## TASK DETAILS:
A complete answer lists every line of the entries below where the string "menuitem" appears.

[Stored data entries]
________________________________________
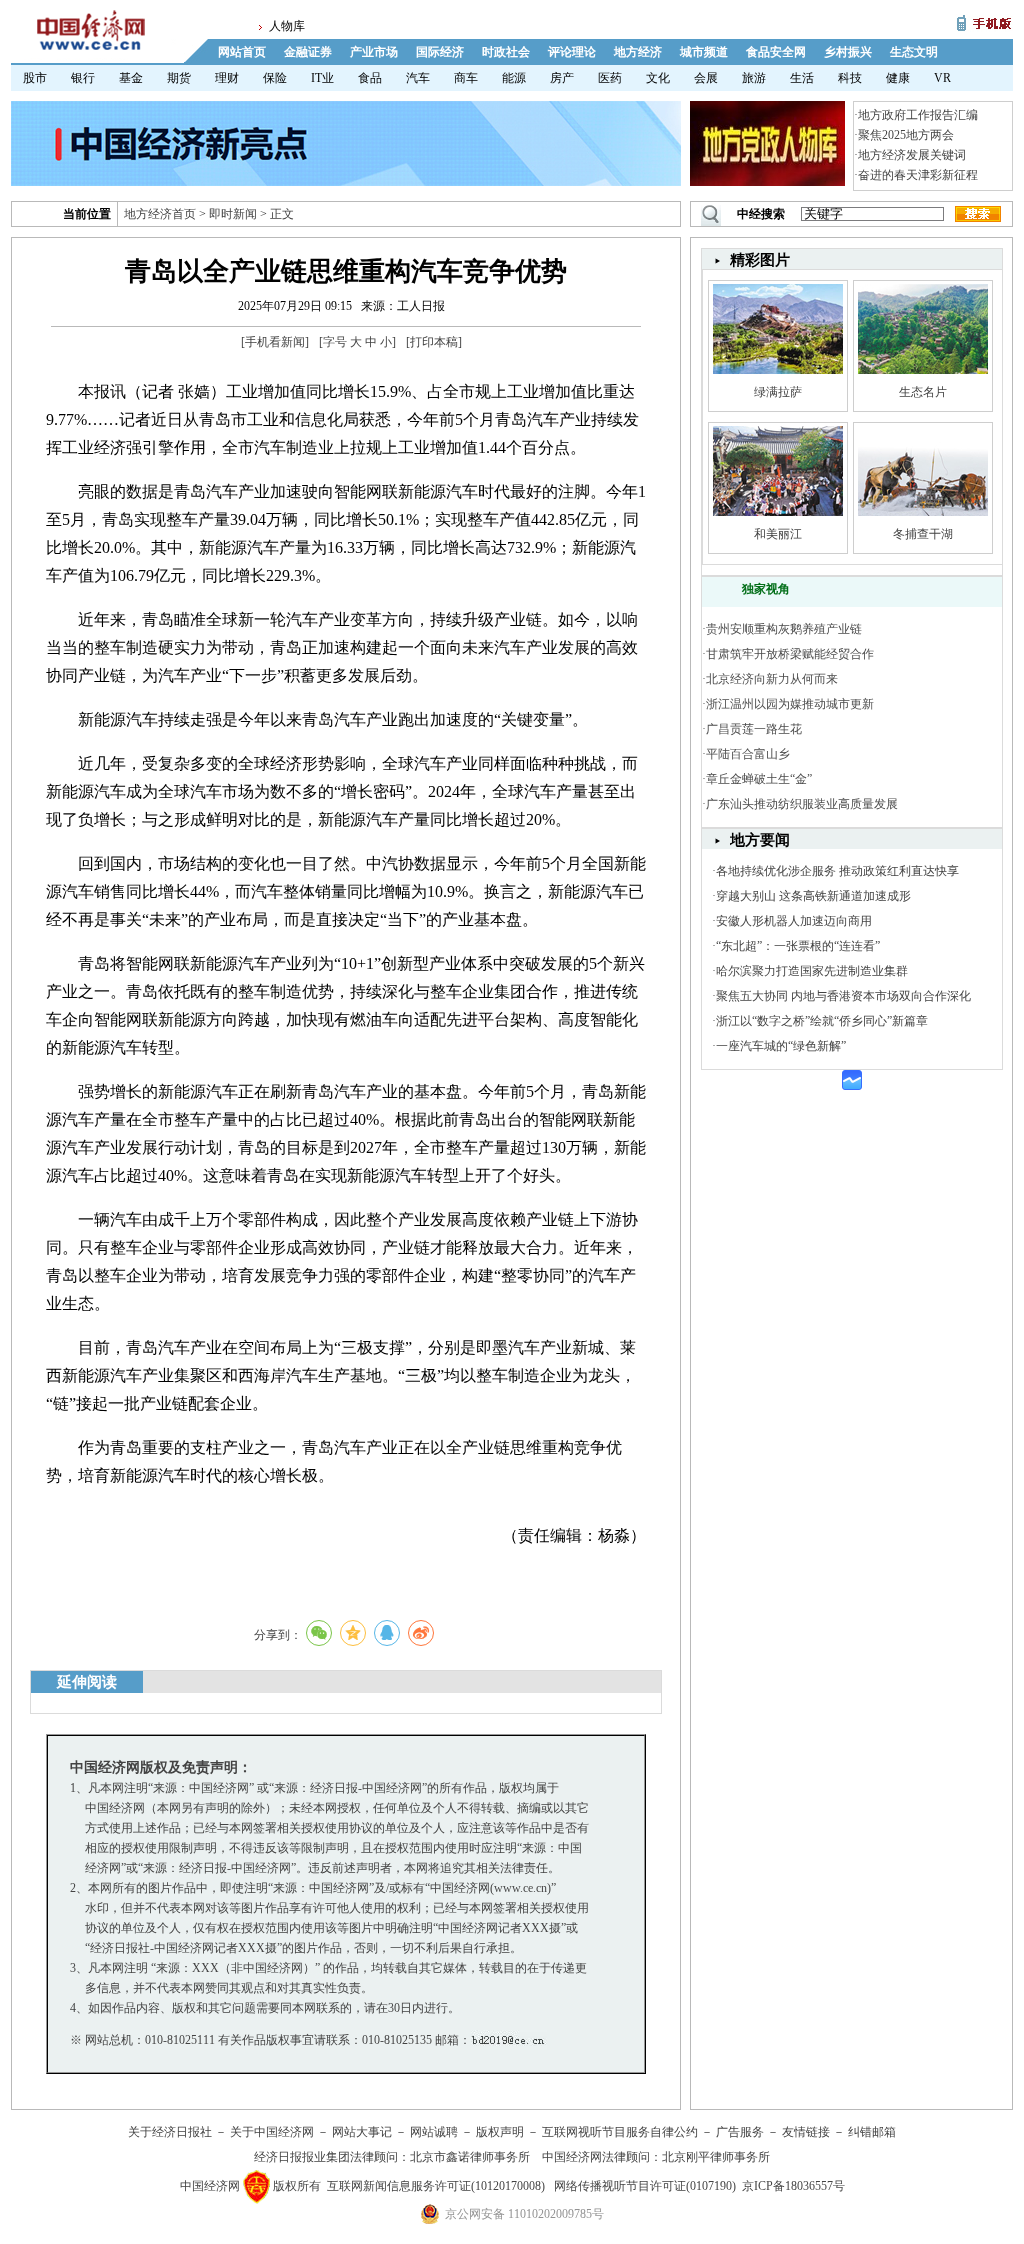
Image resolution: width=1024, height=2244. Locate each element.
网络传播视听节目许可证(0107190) (645, 2186)
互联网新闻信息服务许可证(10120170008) (436, 2186)
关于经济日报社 (170, 2132)
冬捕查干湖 (923, 534)
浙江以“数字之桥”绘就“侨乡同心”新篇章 (822, 1021)
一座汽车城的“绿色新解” (781, 1046)
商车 (466, 78)
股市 (35, 78)
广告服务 (740, 2132)
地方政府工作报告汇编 (918, 115)
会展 (706, 78)
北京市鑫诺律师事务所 (470, 2157)
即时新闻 (233, 214)
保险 (275, 78)
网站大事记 (362, 2132)
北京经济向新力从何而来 (772, 679)
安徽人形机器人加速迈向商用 (794, 921)
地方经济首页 (160, 214)
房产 (562, 78)
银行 (83, 78)
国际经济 (440, 52)
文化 (658, 78)
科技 (850, 78)
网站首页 (242, 52)
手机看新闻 (275, 342)
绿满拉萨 (778, 392)
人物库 (287, 26)
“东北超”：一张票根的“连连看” (798, 946)
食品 (370, 78)
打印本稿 (434, 342)
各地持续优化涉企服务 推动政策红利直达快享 (837, 871)
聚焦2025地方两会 (906, 135)
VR (942, 78)
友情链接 (806, 2132)
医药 (610, 78)
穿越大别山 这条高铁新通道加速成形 (813, 896)
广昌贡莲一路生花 (754, 729)
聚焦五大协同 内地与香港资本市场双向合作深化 (843, 996)
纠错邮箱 (872, 2132)
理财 (227, 78)
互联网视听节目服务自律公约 (620, 2132)
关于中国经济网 (272, 2132)
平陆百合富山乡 (748, 754)
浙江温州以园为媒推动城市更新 (790, 704)
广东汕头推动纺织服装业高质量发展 (802, 804)
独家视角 (766, 589)
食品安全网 (776, 52)
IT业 (322, 78)
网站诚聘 (434, 2132)
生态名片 (923, 392)
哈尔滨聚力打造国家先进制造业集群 (812, 971)
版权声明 (500, 2132)
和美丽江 (778, 534)
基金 (131, 78)
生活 (802, 78)
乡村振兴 (848, 52)
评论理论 (572, 52)
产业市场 (374, 52)
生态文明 (914, 52)
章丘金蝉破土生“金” (759, 779)
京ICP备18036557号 (793, 2186)
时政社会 (506, 52)
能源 (514, 78)
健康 (898, 78)
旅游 (754, 78)
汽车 (418, 78)
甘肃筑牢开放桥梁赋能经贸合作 (790, 654)
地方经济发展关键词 (912, 155)
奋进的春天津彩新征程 (918, 175)
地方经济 (638, 52)
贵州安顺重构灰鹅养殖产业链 (784, 629)
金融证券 (308, 52)
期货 (179, 78)
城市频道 (704, 52)
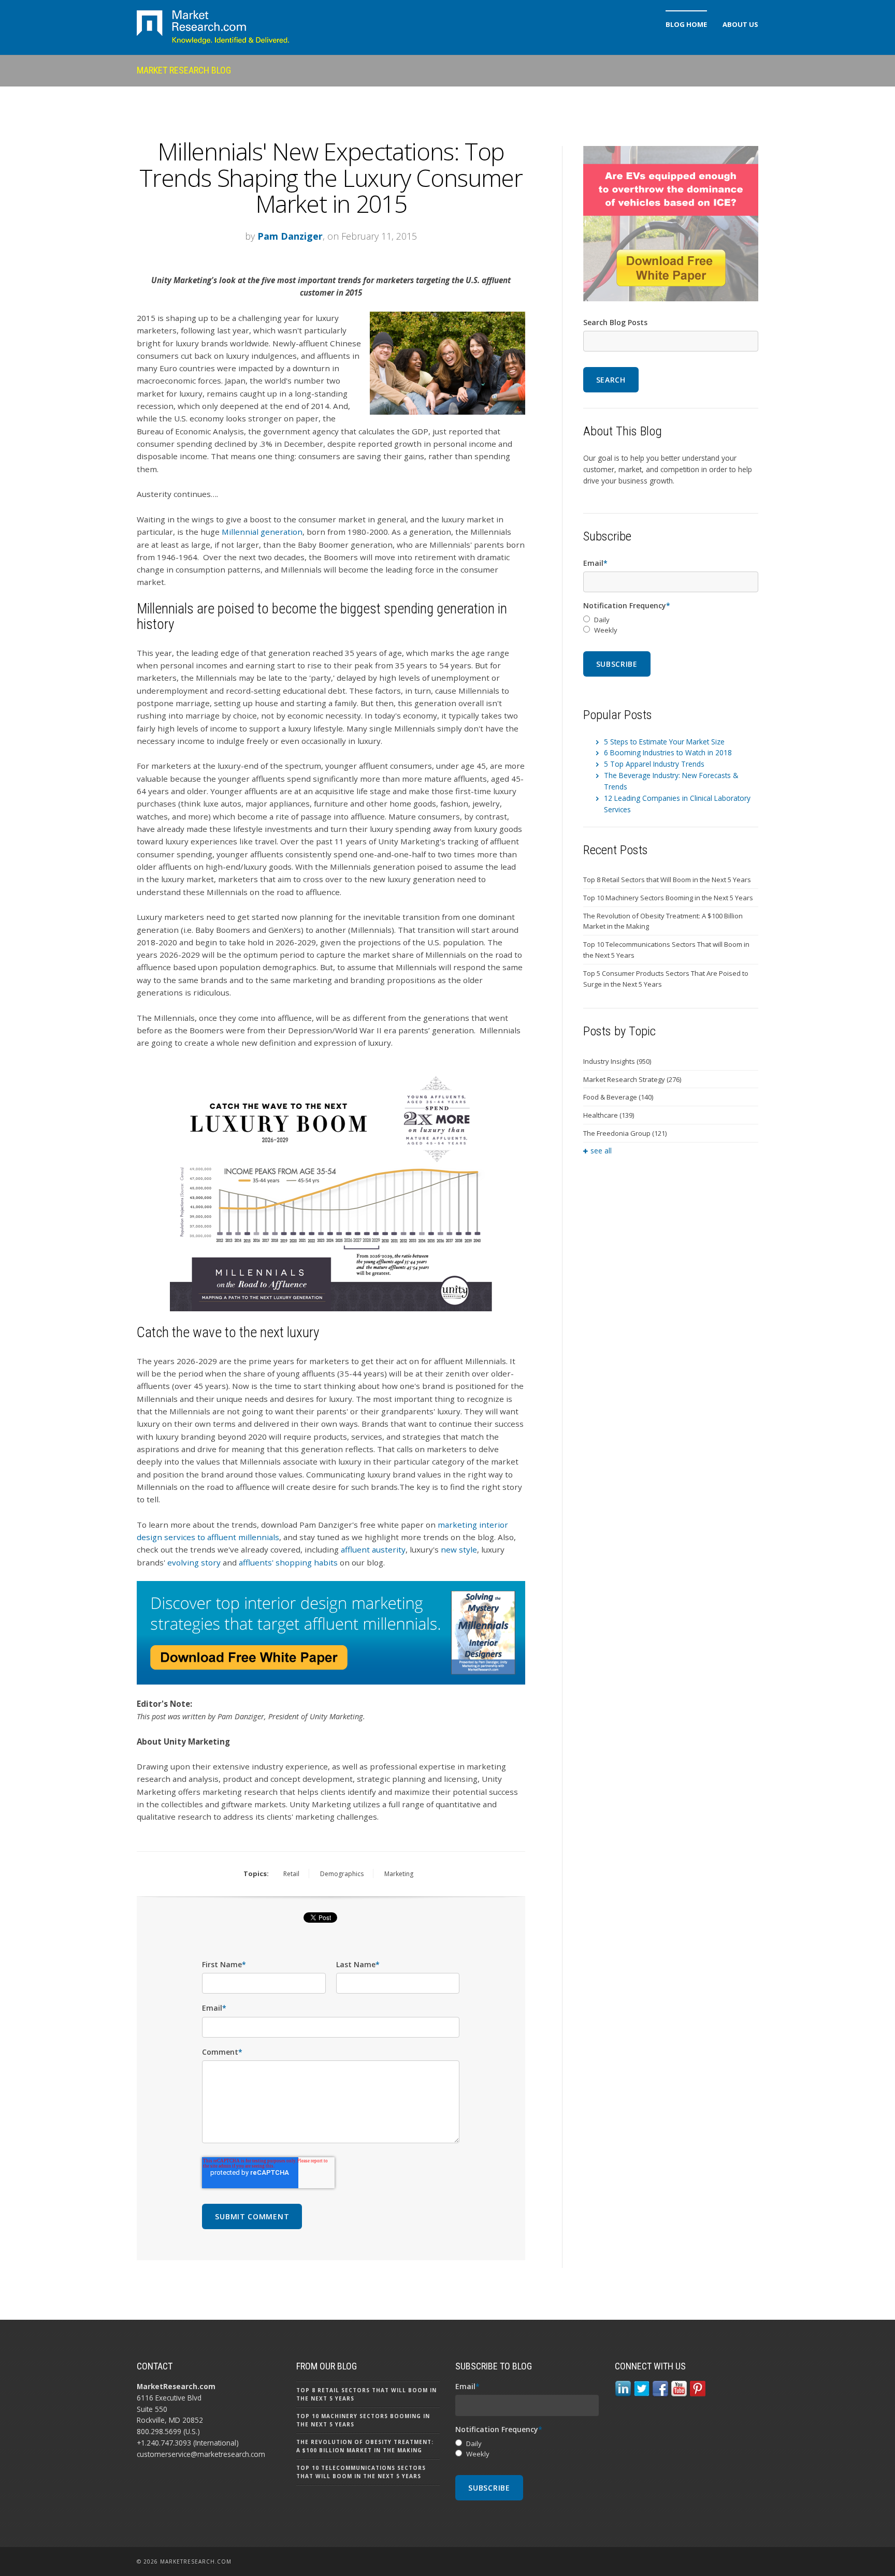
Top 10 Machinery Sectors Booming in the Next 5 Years (668, 897)
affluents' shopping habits (288, 1562)
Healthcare (608, 1115)
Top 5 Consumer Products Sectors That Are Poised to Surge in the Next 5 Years (665, 979)
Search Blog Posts (615, 322)
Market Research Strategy (632, 1079)
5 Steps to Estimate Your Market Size (664, 742)
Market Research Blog (184, 70)
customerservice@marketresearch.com (201, 2454)
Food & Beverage (618, 1097)
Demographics (342, 1873)
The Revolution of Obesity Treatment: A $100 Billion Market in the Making (663, 921)
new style (459, 1549)
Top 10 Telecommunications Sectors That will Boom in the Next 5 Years (666, 950)
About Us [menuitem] (740, 24)
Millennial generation (262, 531)
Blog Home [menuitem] (686, 24)
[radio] (670, 619)
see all (601, 1150)
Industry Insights (617, 1061)
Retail (291, 1873)
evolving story (194, 1562)
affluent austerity (373, 1549)
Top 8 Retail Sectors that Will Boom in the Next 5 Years (667, 879)
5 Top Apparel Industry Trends (654, 764)
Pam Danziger (290, 236)
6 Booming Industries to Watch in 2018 (668, 752)
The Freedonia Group (625, 1133)
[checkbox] (670, 625)
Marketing (398, 1873)
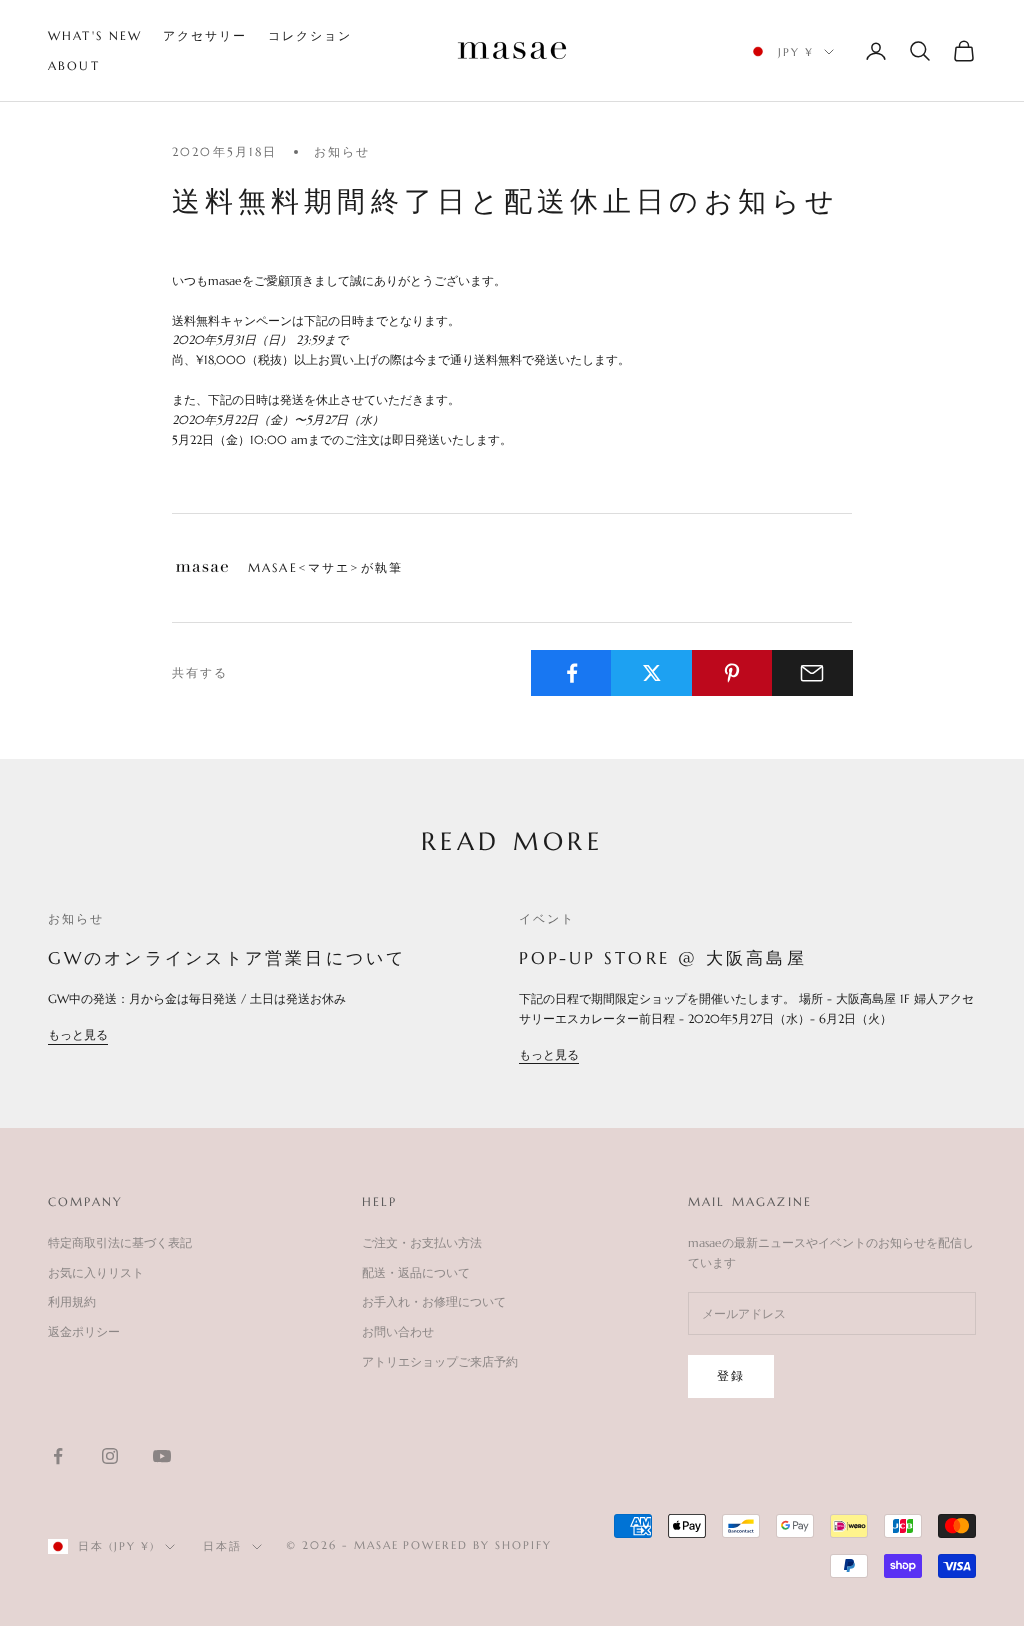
________________________________________
## RESULT OF THE TASK:
About Us [menuitem] (740, 24)
Blog Home [menuitem] (686, 24)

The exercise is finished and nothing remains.